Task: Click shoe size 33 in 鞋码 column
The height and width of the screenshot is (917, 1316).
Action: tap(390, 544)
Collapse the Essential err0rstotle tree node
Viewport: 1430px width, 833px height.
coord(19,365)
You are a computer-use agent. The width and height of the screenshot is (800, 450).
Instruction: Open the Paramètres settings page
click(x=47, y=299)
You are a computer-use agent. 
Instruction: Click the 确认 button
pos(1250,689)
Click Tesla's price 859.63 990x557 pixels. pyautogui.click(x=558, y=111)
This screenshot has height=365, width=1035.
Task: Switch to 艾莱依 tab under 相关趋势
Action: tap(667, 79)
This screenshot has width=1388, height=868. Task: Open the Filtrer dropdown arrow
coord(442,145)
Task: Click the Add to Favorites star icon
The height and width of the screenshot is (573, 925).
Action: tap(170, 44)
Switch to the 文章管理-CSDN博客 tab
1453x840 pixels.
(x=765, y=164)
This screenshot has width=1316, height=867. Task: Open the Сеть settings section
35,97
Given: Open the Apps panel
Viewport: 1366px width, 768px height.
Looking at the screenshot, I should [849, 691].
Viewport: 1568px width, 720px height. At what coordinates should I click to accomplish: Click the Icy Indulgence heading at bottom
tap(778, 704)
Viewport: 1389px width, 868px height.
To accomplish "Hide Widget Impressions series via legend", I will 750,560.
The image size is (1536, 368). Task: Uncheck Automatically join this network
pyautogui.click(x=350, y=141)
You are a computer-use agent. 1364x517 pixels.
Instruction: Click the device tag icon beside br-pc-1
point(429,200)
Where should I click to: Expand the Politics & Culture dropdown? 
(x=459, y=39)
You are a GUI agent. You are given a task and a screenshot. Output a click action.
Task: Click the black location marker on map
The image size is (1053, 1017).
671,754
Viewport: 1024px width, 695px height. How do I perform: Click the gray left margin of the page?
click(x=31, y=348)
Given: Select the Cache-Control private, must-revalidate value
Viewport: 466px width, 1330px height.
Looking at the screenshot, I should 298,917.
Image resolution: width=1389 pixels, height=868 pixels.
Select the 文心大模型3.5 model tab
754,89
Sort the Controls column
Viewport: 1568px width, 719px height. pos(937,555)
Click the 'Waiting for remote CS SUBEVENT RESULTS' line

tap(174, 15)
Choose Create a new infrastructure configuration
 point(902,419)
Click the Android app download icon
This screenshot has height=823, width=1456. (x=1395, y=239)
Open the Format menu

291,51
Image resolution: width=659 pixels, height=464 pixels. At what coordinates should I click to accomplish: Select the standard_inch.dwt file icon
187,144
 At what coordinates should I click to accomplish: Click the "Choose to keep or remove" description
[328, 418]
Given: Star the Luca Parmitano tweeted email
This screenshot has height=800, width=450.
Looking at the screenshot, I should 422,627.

......

Reproduce the entries word for word, starting at the line that contains "Given: Select the" and continuing through the end of the entries.

The answer:
Given: Select the Cache-Control private, must-revalidate value
Viewport: 466px width, 1330px height.
Looking at the screenshot, I should 298,917.
Image resolution: width=1389 pixels, height=868 pixels.
Select the 文心大模型3.5 model tab
754,89
Sort the Controls column
Viewport: 1568px width, 719px height. pos(937,555)
Click the 'Waiting for remote CS SUBEVENT RESULTS' line

tap(174, 15)
Choose Create a new infrastructure configuration
 point(902,419)
Click the Android app download icon
This screenshot has height=823, width=1456. (x=1395, y=239)
Open the Format menu

291,51
Image resolution: width=659 pixels, height=464 pixels. At what coordinates should I click to accomplish: Select the standard_inch.dwt file icon
187,144
 At what coordinates should I click to accomplish: Click the "Choose to keep or remove" description
[328, 418]
Given: Star the Luca Parmitano tweeted email
This screenshot has height=800, width=450.
Looking at the screenshot, I should 422,627.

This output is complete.